• **Given data**:
**********

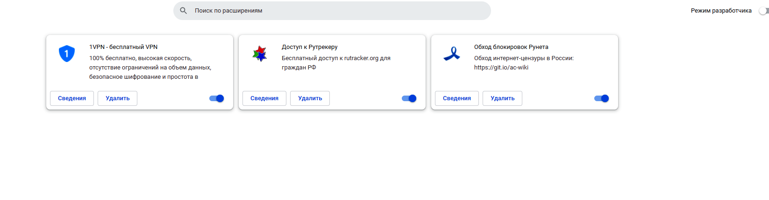Click the search magnifier icon
Screen dimensions: 769x200
click(184, 11)
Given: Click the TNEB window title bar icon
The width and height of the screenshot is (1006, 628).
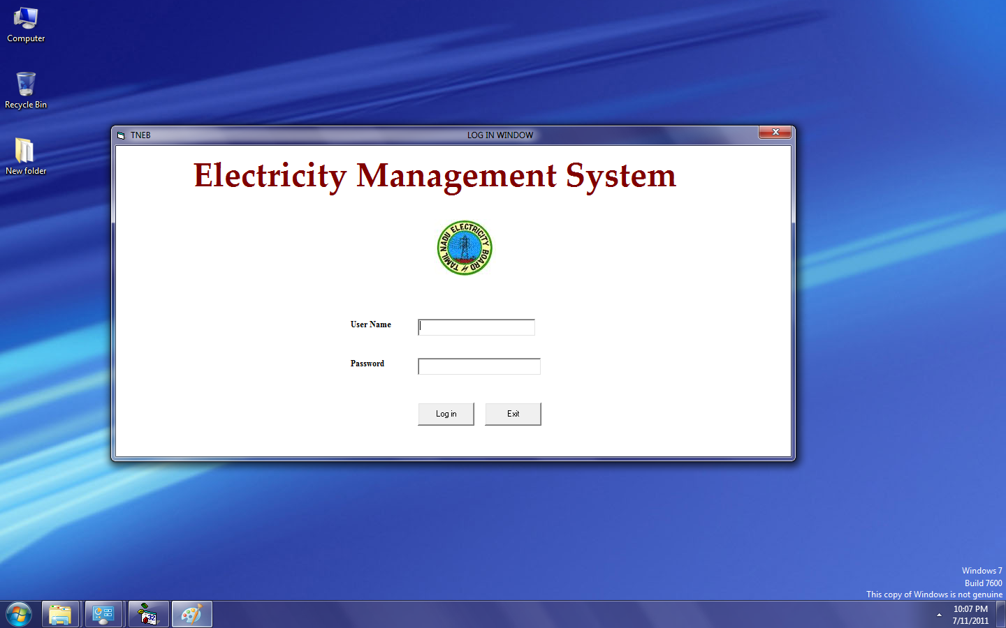Looking at the screenshot, I should coord(121,135).
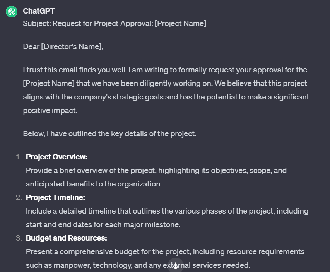The height and width of the screenshot is (272, 330).
Task: Click list number 1 marker
Action: coord(19,157)
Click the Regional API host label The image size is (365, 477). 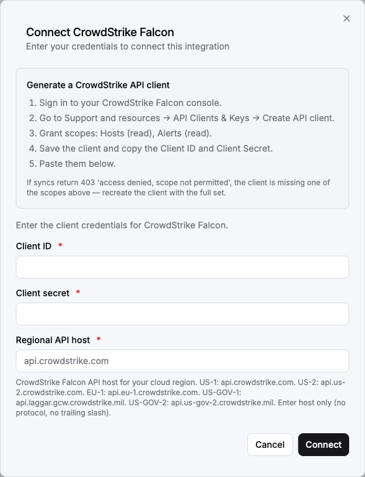pos(53,340)
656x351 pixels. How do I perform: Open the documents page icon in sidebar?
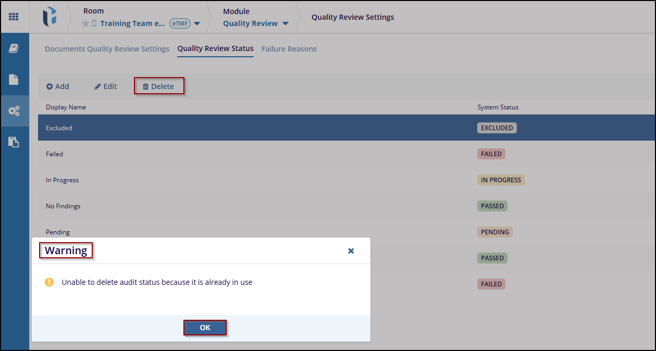14,80
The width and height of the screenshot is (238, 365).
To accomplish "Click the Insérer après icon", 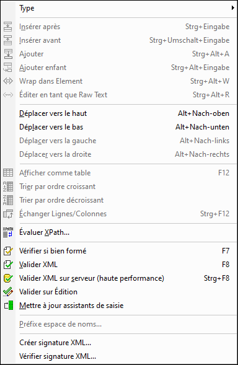I will [x=8, y=27].
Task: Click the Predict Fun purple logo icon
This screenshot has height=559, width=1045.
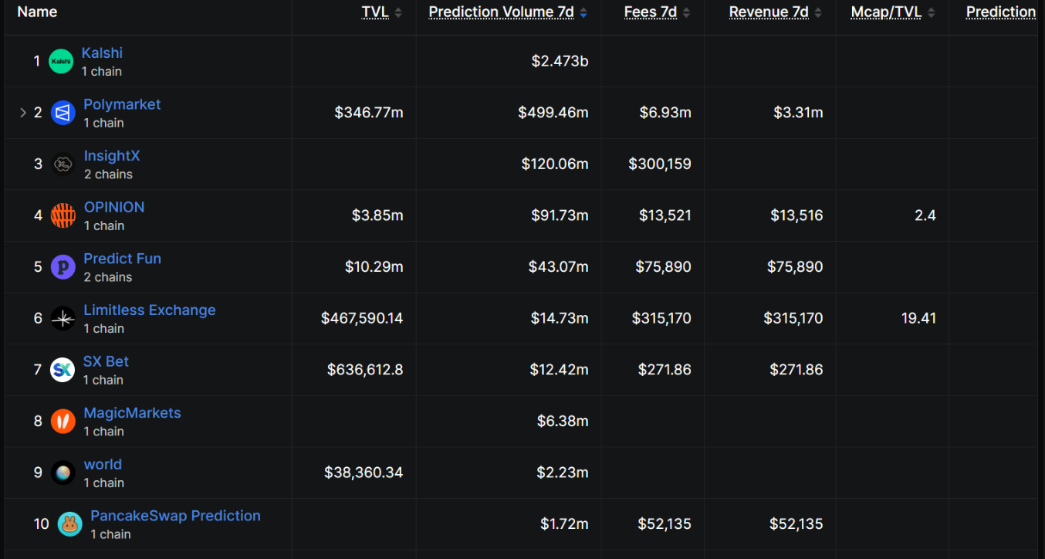Action: click(x=63, y=267)

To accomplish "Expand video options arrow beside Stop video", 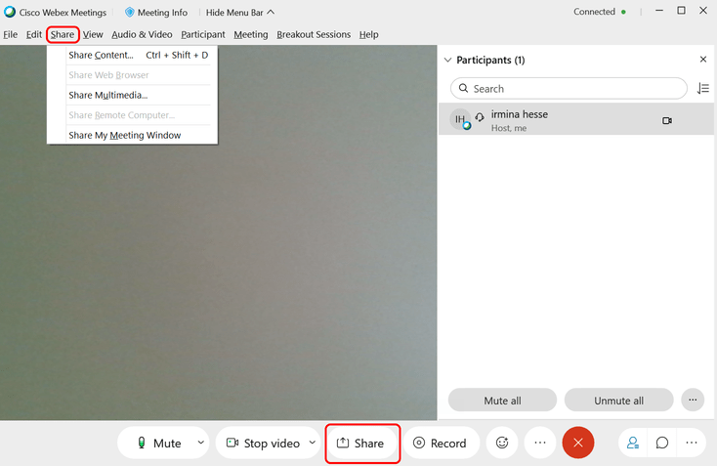I will (x=313, y=443).
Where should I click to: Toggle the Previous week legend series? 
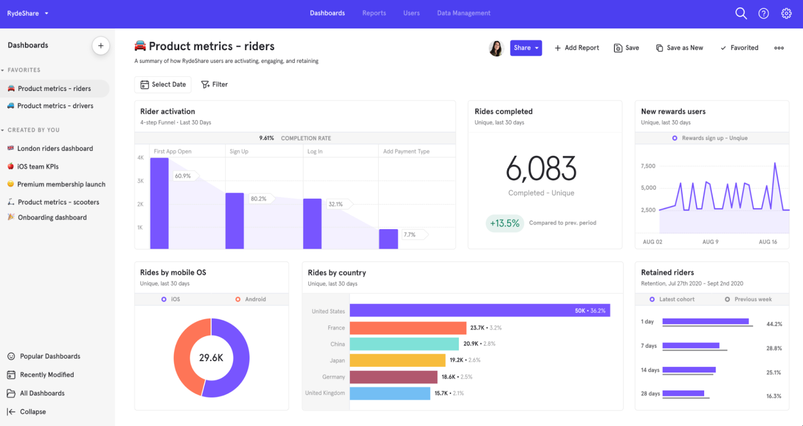point(727,299)
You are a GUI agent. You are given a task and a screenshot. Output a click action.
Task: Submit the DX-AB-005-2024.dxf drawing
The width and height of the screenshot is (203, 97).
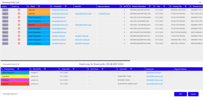tap(5, 18)
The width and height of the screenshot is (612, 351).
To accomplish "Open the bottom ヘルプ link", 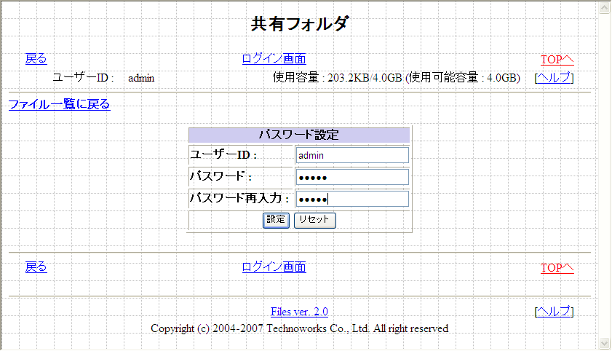I will coord(554,312).
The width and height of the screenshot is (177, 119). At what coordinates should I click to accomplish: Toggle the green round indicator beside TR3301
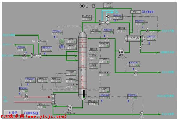click(x=62, y=41)
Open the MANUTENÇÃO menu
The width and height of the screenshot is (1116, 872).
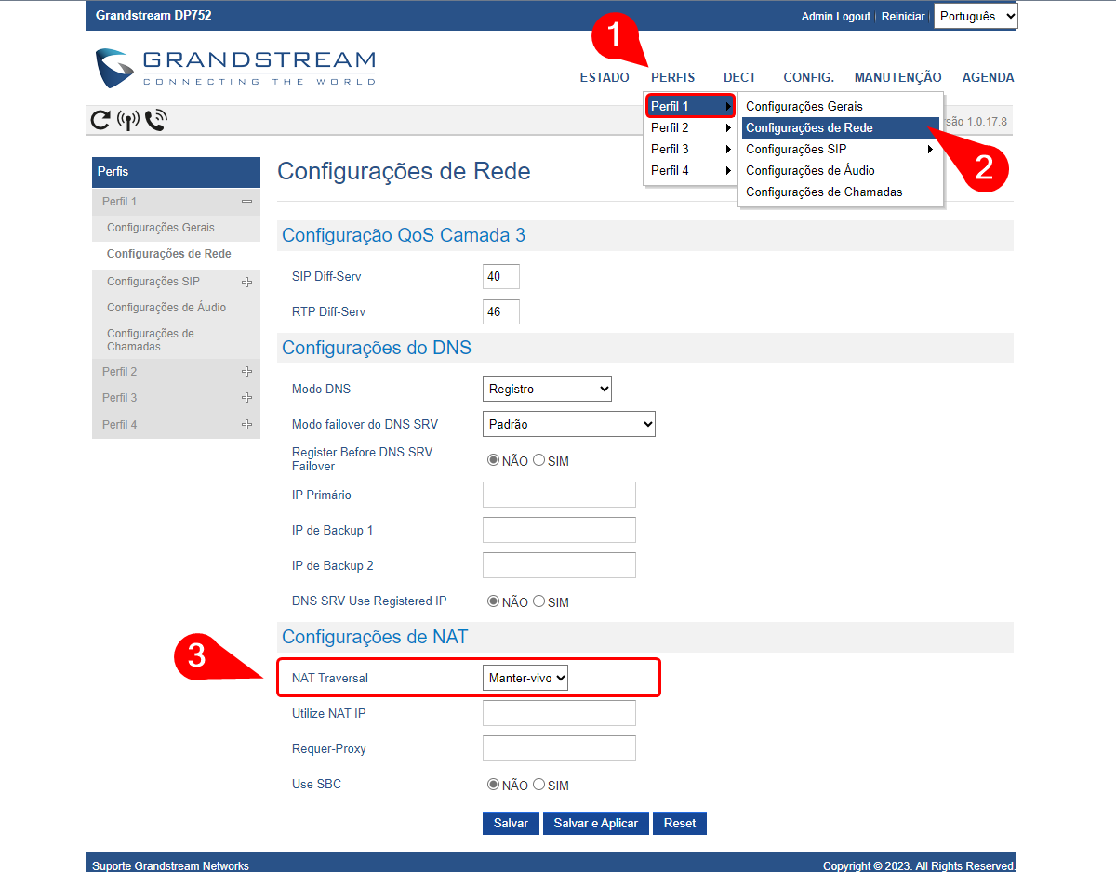click(x=897, y=78)
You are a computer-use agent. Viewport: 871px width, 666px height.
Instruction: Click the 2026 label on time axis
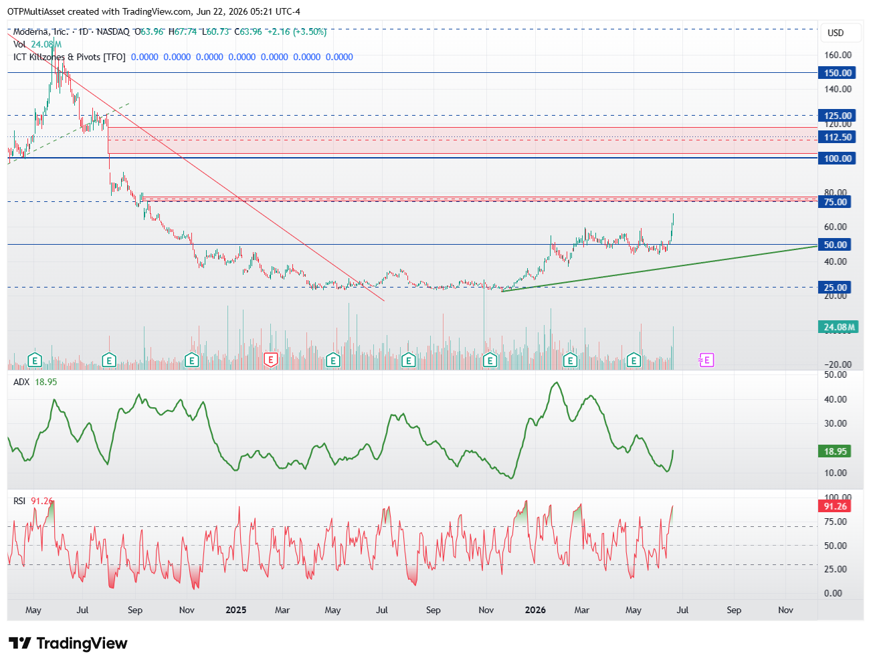(535, 610)

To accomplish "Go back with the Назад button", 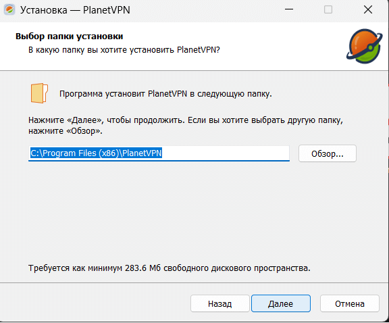I will 219,303.
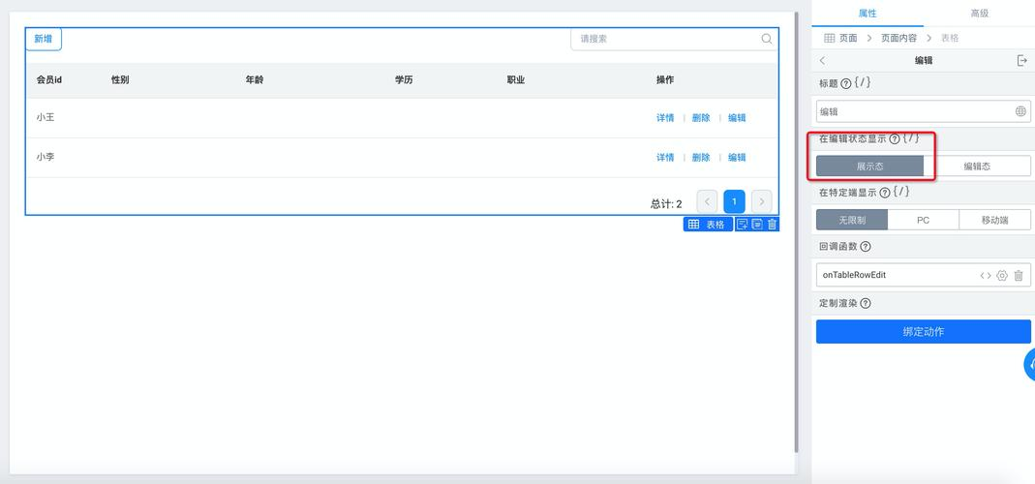
Task: Click the exit icon beside 编辑 header
Action: coord(1021,60)
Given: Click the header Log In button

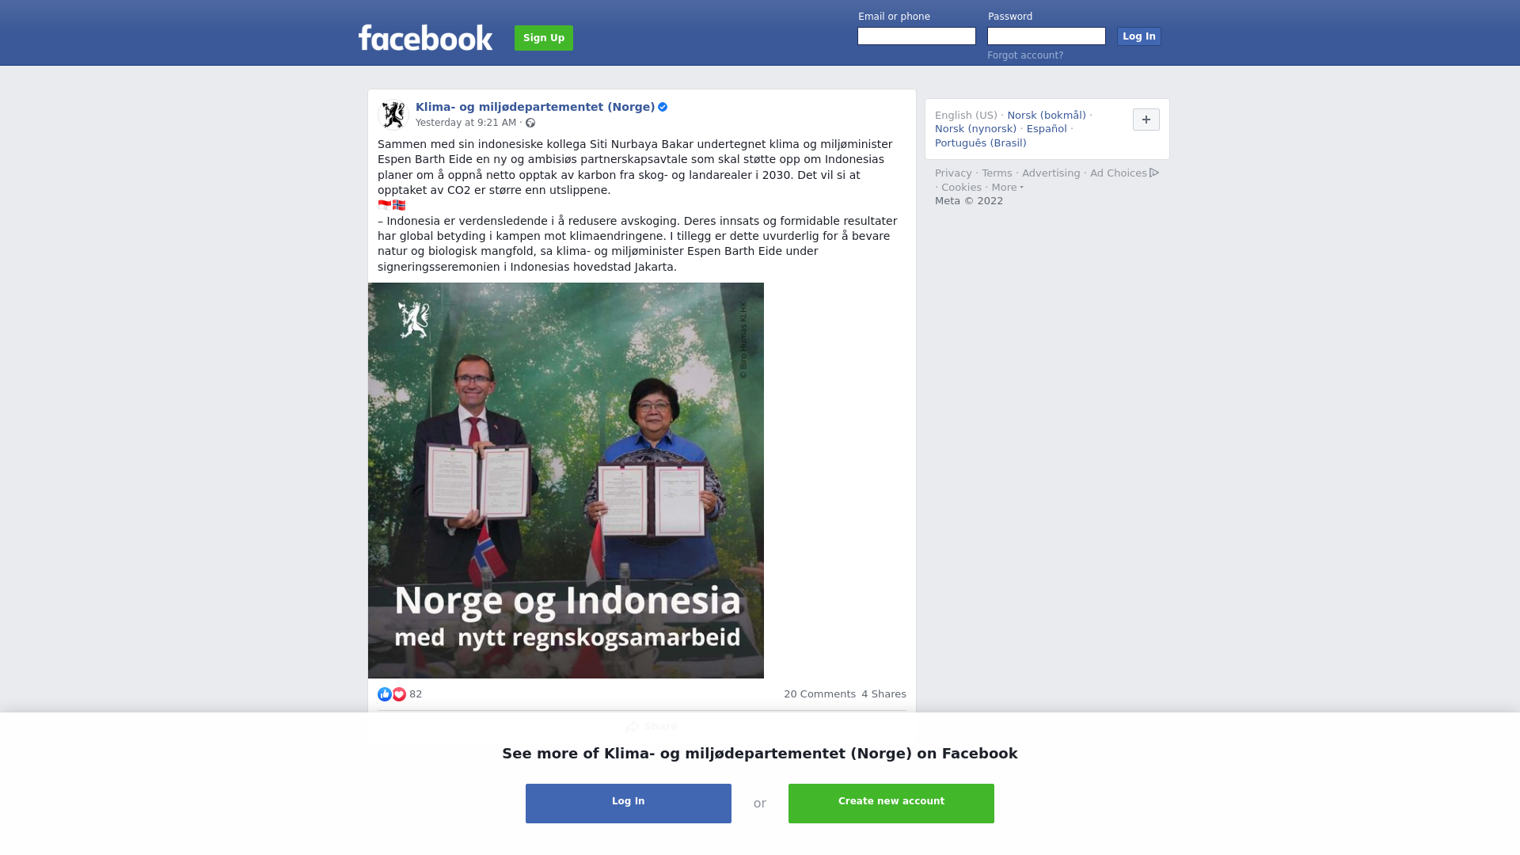Looking at the screenshot, I should click(1139, 36).
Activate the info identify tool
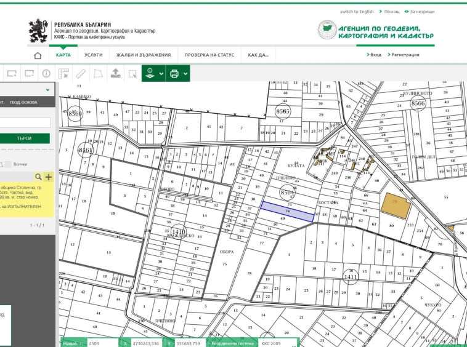 [46, 73]
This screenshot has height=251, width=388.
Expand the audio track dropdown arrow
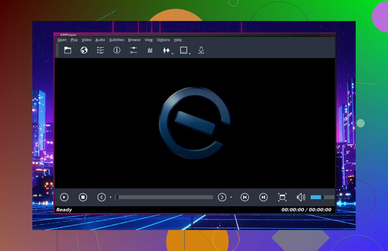click(173, 54)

**********

• **What the task requires**: Leave every picture out and set down exactly the lines running from the one with "Activate the info identify tool" to the last line of the material above.

• **Result**:
Activate the info identify tool
 [46, 73]
This screenshot has height=251, width=388.
Expand the audio track dropdown arrow
click(173, 54)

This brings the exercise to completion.